Burnout creeps in quietly. You don’t always notice it happening because you’re still functioning — still showing up, still answering the emails, still managing the chaos. But little by little, your energy drains, your patience thins, and your joy goes missing.
That’s why I started keeping a Burnout Watch List — a running checklist of warning signs that tells me when I’m sliding from “tired” into “too far.” It’s not about weakness. It’s about awareness.
Think of it like a dashboard light. You can ignore it for a while, but eventually, something’s going to give.
Why You Need a Burnout Watch List
Because the goal isn’t to prevent exhaustion forever — that’s impossible. The goal is to catch it early, before it turns into resentment, mistakes, or illness.
Research from the World Health Organization defines burnout as “chronic workplace stress that has not been successfully managed,” showing up as emotional exhaustion, cynicism, and reduced efficacy. That’s science’s way of saying: burnout doesn’t hit you all at once. It builds.
So your job as a leader, parent, teacher, coach — as a human — is to notice when it’s building.
My Burnout Watch List
Here’s what I personally track — and what I’ve learned to take seriously.
☑ Emotional Signs
I stop laughing at things that normally make me laugh.
Small problems feel like personal failures.
Fear of doing something that may not work out adding to one more failure feeling.
I start saying “I’m fine” when I’m absolutely not.
I feel like crying but can’t explain why.
I feel detached from things I usually care deeply about.
I want to yell at those around me.
☑ Physical Signs
I wake up tired even after sleeping.
My shoulders and jaw are constantly tight.
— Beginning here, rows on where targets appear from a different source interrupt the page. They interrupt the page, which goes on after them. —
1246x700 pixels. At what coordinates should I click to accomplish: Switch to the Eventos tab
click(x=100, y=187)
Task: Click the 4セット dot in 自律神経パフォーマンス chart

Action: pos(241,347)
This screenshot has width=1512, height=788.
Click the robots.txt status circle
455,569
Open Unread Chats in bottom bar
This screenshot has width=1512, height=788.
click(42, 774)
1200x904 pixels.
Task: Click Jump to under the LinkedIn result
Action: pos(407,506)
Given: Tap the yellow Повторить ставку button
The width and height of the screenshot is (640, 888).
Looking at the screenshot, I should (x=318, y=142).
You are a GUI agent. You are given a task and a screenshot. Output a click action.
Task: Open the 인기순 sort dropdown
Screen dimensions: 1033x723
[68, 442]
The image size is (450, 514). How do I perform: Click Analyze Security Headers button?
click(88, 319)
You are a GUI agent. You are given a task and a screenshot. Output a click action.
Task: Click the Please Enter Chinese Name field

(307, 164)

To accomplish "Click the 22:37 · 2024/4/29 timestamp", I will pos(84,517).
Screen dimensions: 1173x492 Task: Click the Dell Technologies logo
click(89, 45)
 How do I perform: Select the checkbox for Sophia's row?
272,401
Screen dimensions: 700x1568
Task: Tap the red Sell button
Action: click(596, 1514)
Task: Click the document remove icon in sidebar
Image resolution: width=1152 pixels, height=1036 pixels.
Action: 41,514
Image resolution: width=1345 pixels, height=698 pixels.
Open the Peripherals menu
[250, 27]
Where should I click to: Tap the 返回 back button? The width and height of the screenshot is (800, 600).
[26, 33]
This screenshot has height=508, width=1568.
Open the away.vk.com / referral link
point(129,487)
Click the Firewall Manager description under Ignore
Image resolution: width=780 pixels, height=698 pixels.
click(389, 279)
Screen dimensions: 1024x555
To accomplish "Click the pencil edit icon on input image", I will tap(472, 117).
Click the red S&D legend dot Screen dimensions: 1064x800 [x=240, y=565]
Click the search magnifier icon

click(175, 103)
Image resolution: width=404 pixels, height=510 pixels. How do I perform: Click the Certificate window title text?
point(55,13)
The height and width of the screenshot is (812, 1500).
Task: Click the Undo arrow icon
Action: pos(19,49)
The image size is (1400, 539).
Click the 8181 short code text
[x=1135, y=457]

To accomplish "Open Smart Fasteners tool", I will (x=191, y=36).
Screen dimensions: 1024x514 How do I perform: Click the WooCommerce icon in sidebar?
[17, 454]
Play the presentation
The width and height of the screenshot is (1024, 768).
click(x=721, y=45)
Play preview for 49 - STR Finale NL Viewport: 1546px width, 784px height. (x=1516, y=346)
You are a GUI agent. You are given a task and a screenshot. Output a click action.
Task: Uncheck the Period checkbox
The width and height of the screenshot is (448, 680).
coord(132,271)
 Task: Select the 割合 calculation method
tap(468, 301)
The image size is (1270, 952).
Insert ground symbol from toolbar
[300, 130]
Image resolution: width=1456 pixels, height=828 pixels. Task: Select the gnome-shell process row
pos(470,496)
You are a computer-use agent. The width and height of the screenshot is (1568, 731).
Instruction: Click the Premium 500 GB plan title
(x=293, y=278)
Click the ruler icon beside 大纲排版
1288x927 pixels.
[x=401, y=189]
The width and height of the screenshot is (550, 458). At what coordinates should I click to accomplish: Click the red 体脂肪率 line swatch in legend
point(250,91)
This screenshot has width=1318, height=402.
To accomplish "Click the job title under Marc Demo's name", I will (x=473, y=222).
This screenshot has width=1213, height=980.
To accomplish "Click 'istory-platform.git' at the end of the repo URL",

I have a headache in my ears.
I crave sugar and caffeine to push through the day.
I get sick right after a big project ends (classic “adrenaline crash”).
My body feels heavy, like it’s moving through mud.
☑ Mental Signs
I reread the same email three times and still don’t absorb it.
Decision fatigue hits hard — even small choices feel impossible.
My focus flickers, and I start doom-scrolling to escape.
I forget simple things — where I put my keys, what I walked into a room for.
☑ Relational Signs
I get irritable with people who don’t deserve it.
I withdraw from friends or family to “save energy.”
I stop asking for help because it feels easier to just do it myself.
I start resenting people who seem rested.
What to Do When You Spot the Signs
Name It Out Loud.
Say it to someone you trust: “I’m on burnout watch.” Naming it breaks the denial loop and invites support.Pause Before You Crash.
Even one real recovery day makes a difference. Cancel something. Take something off your plate. Do it without guilt.Activate Your Dopamine Menu.
Do something small that brings your system back online — walk, journal, music, sunlight, something tactile and grounding.Communicate Your Limits.
Say what you need clearly: “I’m low on capacity right now, can we revisit this tomorrow?” People can’t respect boundaries they don’t know exist.Reevaluate Your System.
Burnout is feedback, not failure. It’s your body telling you the system needs adjusting — maybe that’s workload, expectations, or even how you’re measuring success.
Make It Personal
Everyone’s burnout looks different.
Some people get angry. Some get quiet. Some overwork more to hide it.
Your watch list should fit you.
Grab a notebook and make two columns:
“What burnout looks like for me” and “What helps me reset.”
Keep it where you’ll actually see it — not buried in a notes app you’ll never open again.
You don’t need to wait for the meltdown to make changes.
The power is in catching the drift early.
Pep Talk Callout 💬
You can’t lead well from empty.
Pay attention to your dashboard lights.
Pause before you crash.
The best leaders aren’t the ones who never burn out —
they’re the ones who see it coming and adjust.